*** Begin section ***

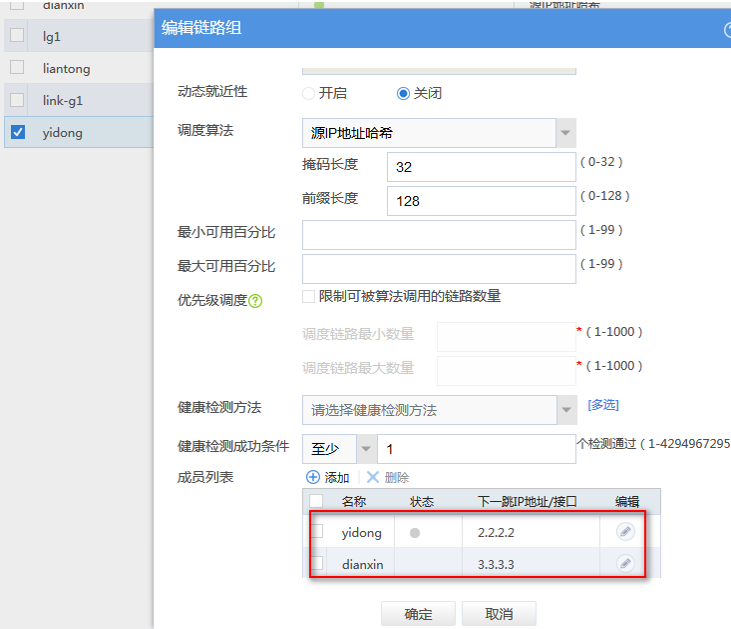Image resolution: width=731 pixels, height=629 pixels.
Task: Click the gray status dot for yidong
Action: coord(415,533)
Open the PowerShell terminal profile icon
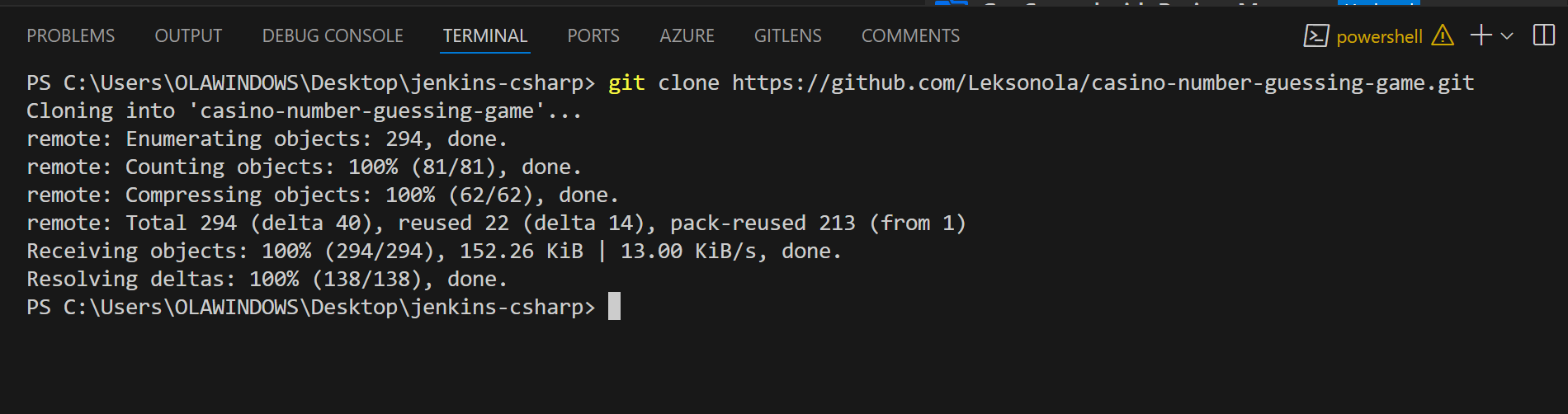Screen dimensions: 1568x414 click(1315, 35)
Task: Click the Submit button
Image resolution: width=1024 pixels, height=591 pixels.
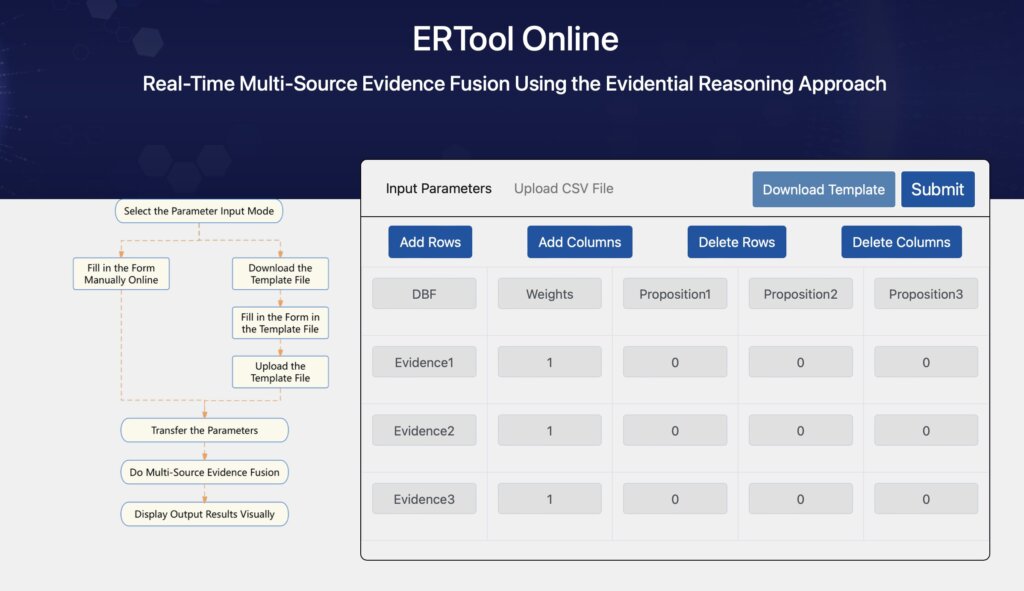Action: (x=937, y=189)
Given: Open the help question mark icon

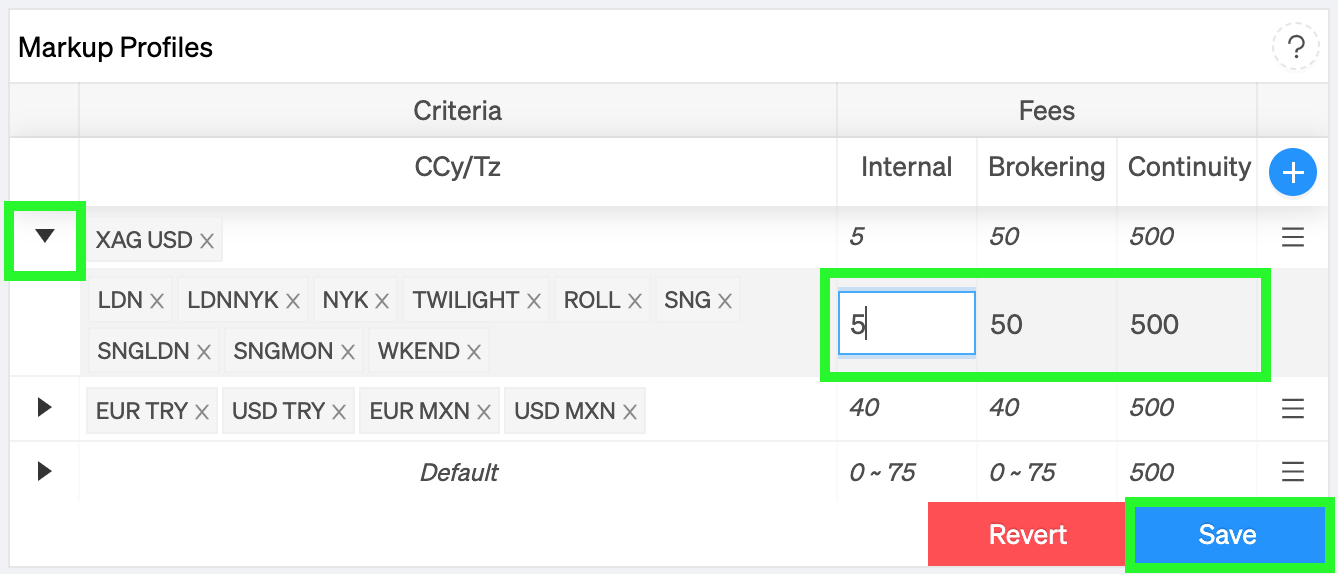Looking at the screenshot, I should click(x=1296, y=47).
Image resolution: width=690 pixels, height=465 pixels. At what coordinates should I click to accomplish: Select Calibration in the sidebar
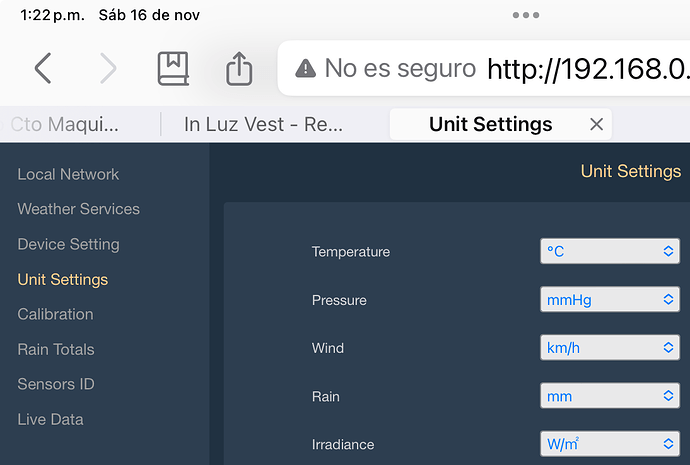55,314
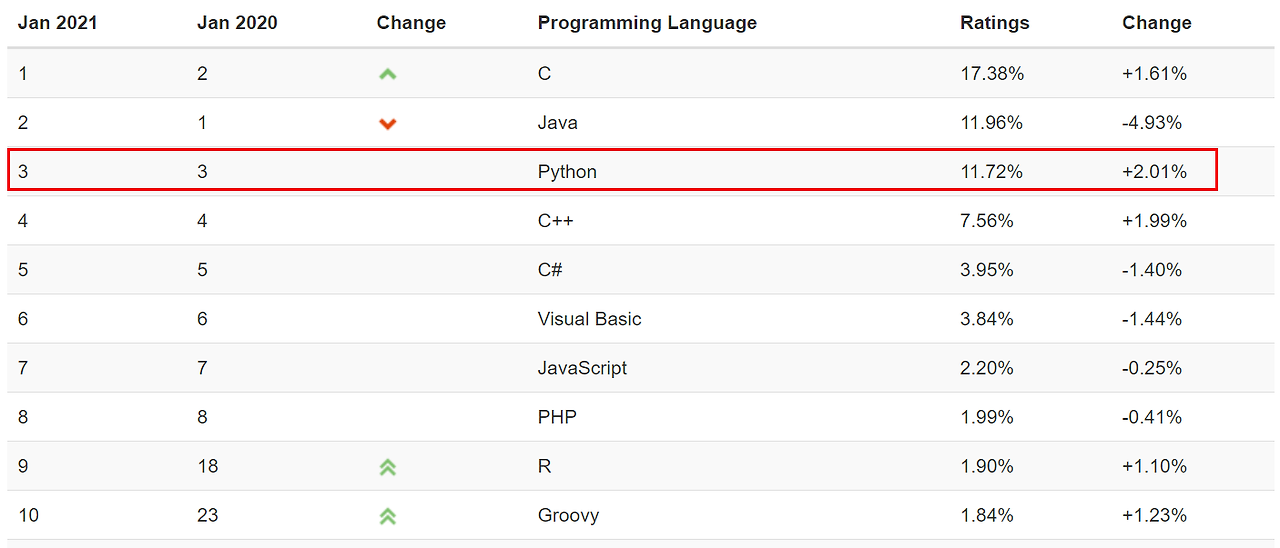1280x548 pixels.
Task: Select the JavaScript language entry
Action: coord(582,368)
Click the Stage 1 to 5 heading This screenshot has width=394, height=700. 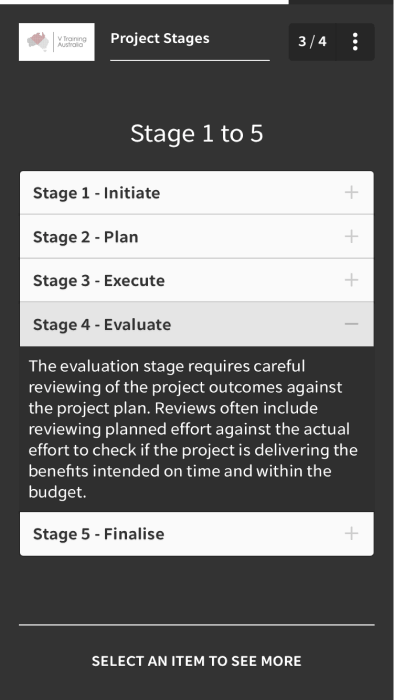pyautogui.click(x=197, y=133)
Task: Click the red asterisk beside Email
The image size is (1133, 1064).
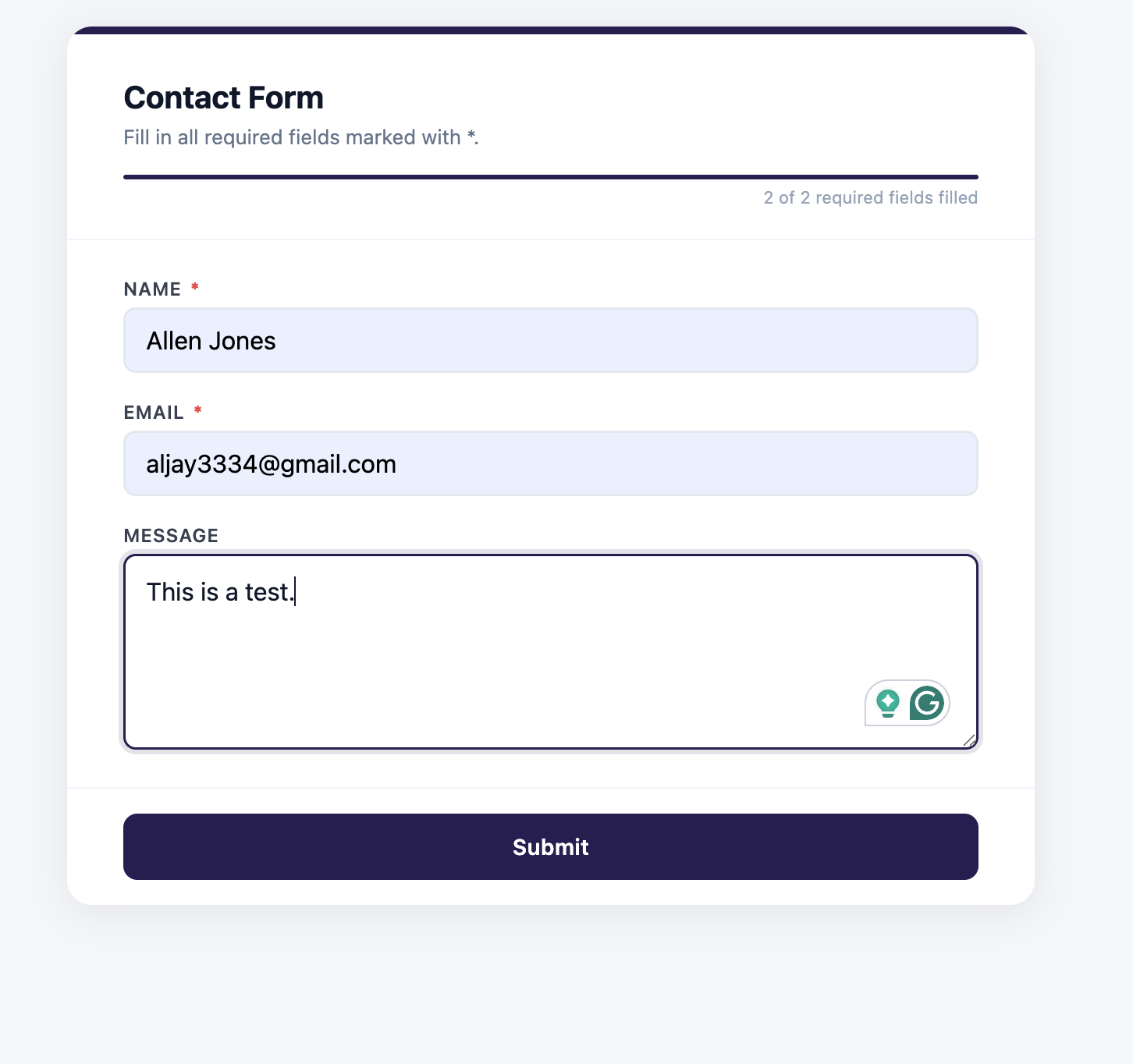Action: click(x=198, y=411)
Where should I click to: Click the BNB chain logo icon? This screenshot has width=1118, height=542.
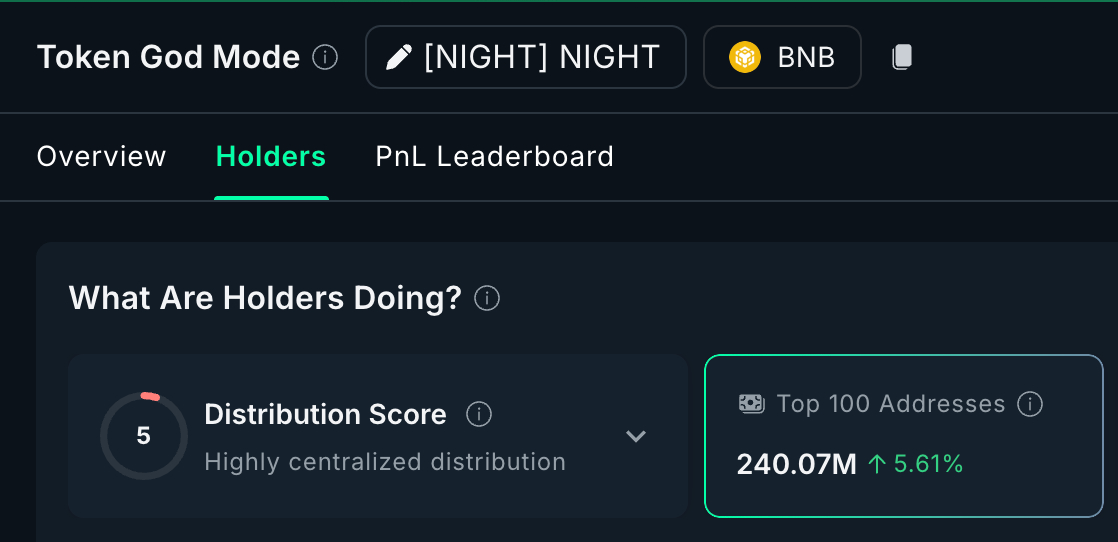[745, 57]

*** End section ***

- _WHAT THE TASK ASKS_:
Starting at the line that contains "Task: Click the red asterisk beside Email", transcribe every line through the end of the listing exactly, including both end lines and excluding pictures.

- _OUTPUT BELOW_:
Task: Click the red asterisk beside Email
The image size is (1133, 1064).
Action: click(x=198, y=411)
Where should I click to: Click the BNB chain logo icon? This screenshot has width=1118, height=542.
[745, 57]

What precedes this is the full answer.